Six Fingers led him into the room at the back whic
h served as a kitchen. There was a stove with two holes for the pots—one large, one small, a table for eating at and a large earthenware crock. The rest of the floor space was taken up with piles of grass and twigs for the stove, dried grass for the pigs and skeins for the loom. Six Fingers used the table for her calligraphy, and the paper was spread out on it waiting for the ink to dry. The room only had one small window and was darker than the front room. Six Fingers had trimmed the lamp to its lowest, to save on oil, and the flame was no bigger than a pea. Ah-Fat had to screw up his eyes to make out the characters.
The right-hand couplet read: “Long-lived as the southern mountains, your every move spreads love.” The left-hand one read: “Good fortune as great as the eastern seas, you bring good luck to all.” The strip that went across the top read: “Fortunate old age without end.”
She had used gold-flecked red paper and although it was not many characters, the verticals and horizontals were neatly aligned and the brushwork was firm. Ah-Fat looked the work over from every angle and then turned to Six Fingers. Under his steady gaze, her head shrunk turkey-like into her neck, which was flushed as red as her face. She works like a man, thought Ah-Fat to himself, and her calligraphy is masculine too. But to look at, she’s just a lovely girl. “Where did you get the couplets from?” he asked her. “The Compendium of New Year Couplets Old and New” ? She shook her head. “Couplets and Characters for Farmers” ? he asked again. Again she shook her head. “Mr. Ding only ever used those two,” he persisted. “Surely you haven’t got other books as well?” Six Fingers shook her head once more and twisted her hands in the folds of her jacket. Finally, she said: “I don’t have any books at all.”

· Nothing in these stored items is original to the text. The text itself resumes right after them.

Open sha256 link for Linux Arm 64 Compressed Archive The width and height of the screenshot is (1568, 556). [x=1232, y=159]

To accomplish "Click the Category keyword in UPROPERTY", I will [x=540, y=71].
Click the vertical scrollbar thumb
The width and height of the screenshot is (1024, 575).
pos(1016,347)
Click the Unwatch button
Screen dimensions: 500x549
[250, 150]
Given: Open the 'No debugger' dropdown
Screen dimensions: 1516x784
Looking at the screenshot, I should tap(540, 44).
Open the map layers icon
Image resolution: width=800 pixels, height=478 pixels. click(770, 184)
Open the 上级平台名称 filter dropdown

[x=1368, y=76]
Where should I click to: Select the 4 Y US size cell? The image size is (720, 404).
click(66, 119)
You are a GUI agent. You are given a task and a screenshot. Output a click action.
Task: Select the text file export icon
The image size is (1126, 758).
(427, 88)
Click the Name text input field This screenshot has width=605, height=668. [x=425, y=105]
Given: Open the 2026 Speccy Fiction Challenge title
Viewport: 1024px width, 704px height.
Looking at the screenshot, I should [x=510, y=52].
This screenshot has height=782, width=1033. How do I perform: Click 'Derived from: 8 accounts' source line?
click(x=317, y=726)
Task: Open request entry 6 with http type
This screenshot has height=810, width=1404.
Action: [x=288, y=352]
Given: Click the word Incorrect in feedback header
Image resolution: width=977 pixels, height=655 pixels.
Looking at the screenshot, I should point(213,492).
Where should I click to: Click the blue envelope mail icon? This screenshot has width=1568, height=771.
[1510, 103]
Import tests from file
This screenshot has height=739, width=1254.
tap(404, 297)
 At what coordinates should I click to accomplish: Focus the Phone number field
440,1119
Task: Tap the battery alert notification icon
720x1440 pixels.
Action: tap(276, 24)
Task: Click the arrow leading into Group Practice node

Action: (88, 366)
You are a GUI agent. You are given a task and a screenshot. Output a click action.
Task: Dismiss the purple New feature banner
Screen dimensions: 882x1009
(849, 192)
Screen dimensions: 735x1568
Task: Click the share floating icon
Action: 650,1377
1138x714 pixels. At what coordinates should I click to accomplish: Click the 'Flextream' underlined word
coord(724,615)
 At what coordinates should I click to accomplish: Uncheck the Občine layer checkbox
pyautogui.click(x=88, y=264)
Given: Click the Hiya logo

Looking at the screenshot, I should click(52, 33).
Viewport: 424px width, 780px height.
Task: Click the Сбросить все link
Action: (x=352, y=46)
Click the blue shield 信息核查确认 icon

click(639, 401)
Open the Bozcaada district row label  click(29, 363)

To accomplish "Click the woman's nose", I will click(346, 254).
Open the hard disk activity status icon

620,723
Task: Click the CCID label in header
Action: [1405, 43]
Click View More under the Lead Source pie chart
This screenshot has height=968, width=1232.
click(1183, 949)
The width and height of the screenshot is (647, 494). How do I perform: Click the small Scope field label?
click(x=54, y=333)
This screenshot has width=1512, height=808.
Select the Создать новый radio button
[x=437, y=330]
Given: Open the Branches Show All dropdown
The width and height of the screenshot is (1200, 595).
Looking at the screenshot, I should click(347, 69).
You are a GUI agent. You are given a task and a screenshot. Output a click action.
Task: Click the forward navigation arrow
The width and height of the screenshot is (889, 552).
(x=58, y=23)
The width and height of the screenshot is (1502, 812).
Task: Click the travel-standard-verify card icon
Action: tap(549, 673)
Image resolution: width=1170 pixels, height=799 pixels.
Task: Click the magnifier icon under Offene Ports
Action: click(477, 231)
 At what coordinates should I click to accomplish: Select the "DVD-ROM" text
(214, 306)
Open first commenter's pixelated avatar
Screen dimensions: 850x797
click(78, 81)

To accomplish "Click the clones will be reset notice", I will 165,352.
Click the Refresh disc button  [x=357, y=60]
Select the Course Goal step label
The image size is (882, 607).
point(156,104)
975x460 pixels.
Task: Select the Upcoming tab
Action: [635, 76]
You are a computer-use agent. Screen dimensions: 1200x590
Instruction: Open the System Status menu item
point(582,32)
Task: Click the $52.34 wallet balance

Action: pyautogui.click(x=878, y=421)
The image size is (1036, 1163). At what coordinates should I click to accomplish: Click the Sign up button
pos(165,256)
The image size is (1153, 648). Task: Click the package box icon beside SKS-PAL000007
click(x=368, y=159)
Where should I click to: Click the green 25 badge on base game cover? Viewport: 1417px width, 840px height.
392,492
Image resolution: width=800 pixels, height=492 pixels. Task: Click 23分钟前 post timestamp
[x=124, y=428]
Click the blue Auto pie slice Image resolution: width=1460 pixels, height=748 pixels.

Ah-Fat was astonished. “You mean you made them up yourself?” The blood surged again into Six Fingers’ cheeks. “They don’t make a neat pair, do they?” she whispered. “I think they make a fine pair,” said Ah-Fat. “Perhaps if you changed ‘your every move spreads love’ to ‘you spread love all around,’ it would contrast better with ‘you bring good luck to all’.” “That’s true! That sounds much better!” She was about to tear it up and rewrite the couplet when Ah-Fat, suddenly interested, offered: “I’ll do it.” Six Fingers ground and prepared more ink, laid out the paper, wetted and smoothed the brush and gave it to Ah-Fat.
Ah-Fat loaded the brush with ink and, after a long moment of contemplation, began to write. He wrote the whole thing without pausing, except to load more ink onto the brush halfway through. Then he threw the brush into the water and paid no further attention to it. Six Fingers tidied away the brush and ink. “Master Ah-Fat, your calligraphy has become more vigorous as the years go by. Did you get a chance to practise in Gold Mountain?”
“How do you know my calligraphy?” Ah-Fat was startled. Six Fingers gave a little laugh. “Every time you wrote home, your mum called me over to read it to her.” “So every letter I’ve had back from her was written by you?” Six Fingers nodded. Ah-Fat had to laugh. “No wonder!” “No wonder what?” “I couldn’t understand how that old turtle Ding had got so good at writing!” said Ah-Fat.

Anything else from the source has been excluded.